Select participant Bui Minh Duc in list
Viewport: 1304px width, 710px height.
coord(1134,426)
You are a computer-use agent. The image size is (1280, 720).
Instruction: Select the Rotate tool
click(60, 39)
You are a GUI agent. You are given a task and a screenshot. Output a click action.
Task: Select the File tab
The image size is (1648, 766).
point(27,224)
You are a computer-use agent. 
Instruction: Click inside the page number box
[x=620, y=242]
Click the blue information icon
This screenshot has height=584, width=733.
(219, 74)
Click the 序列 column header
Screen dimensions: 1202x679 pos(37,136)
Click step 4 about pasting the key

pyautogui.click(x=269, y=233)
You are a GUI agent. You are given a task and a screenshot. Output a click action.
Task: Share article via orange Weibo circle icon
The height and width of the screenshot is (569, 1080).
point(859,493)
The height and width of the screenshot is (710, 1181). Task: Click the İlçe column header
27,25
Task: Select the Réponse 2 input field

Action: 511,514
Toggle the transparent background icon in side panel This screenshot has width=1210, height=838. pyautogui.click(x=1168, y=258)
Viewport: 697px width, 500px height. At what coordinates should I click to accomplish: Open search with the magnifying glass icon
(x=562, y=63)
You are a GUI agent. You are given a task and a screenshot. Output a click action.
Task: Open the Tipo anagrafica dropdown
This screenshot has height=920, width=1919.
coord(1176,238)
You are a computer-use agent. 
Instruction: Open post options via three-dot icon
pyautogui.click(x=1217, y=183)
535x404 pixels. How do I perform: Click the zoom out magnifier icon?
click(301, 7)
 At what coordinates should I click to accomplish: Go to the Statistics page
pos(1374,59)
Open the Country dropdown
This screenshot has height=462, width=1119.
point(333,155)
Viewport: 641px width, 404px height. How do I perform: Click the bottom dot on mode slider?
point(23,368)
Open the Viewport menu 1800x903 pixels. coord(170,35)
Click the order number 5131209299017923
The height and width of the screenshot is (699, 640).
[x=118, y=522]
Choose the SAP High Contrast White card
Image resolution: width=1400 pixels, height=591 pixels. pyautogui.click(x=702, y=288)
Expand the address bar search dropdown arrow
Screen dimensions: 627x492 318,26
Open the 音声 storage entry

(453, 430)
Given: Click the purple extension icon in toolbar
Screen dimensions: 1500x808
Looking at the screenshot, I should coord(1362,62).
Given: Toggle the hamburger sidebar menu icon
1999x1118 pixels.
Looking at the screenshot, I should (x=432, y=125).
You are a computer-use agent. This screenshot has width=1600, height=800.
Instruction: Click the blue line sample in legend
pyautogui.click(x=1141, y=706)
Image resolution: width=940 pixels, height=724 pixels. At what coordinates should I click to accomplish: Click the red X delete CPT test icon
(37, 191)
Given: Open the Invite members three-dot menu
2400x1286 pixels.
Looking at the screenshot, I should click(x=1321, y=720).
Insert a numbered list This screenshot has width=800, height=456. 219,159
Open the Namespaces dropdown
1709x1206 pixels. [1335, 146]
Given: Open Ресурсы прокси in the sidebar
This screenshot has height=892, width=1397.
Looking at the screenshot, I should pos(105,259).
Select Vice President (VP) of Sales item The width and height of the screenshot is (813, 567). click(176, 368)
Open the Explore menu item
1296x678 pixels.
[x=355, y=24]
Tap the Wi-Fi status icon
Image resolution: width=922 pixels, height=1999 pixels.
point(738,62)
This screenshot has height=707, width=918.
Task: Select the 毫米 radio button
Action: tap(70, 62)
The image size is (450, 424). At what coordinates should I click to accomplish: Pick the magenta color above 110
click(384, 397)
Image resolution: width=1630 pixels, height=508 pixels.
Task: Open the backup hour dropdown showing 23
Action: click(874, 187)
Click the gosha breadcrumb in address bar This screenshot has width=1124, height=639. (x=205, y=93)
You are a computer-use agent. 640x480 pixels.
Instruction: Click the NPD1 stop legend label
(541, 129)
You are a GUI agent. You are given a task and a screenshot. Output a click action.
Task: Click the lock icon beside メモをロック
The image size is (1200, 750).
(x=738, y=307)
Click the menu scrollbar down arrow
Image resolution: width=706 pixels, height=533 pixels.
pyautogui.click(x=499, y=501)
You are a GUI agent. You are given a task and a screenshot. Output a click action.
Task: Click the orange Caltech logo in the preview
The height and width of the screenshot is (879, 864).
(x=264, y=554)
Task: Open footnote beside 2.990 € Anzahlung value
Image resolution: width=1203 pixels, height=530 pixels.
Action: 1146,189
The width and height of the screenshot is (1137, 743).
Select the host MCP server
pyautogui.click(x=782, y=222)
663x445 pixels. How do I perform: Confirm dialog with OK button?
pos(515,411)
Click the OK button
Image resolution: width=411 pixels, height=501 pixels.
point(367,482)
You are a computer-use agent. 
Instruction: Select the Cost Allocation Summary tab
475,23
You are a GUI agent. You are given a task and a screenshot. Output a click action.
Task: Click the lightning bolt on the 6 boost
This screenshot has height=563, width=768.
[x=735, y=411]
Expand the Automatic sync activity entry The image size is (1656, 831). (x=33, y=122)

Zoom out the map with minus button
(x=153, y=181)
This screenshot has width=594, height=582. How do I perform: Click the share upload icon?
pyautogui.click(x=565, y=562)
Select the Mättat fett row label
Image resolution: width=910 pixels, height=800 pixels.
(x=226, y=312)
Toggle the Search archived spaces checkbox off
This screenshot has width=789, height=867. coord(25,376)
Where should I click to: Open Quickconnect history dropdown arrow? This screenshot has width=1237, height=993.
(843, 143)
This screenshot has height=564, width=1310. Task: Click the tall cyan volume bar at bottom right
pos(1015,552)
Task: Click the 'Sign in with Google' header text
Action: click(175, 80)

The problem
Search the listing above for "beside" and copy every line that holds it.

Written response
Task: Click the lock icon beside メモをロック
Task: Open footnote beside 2.990 € Anzahlung value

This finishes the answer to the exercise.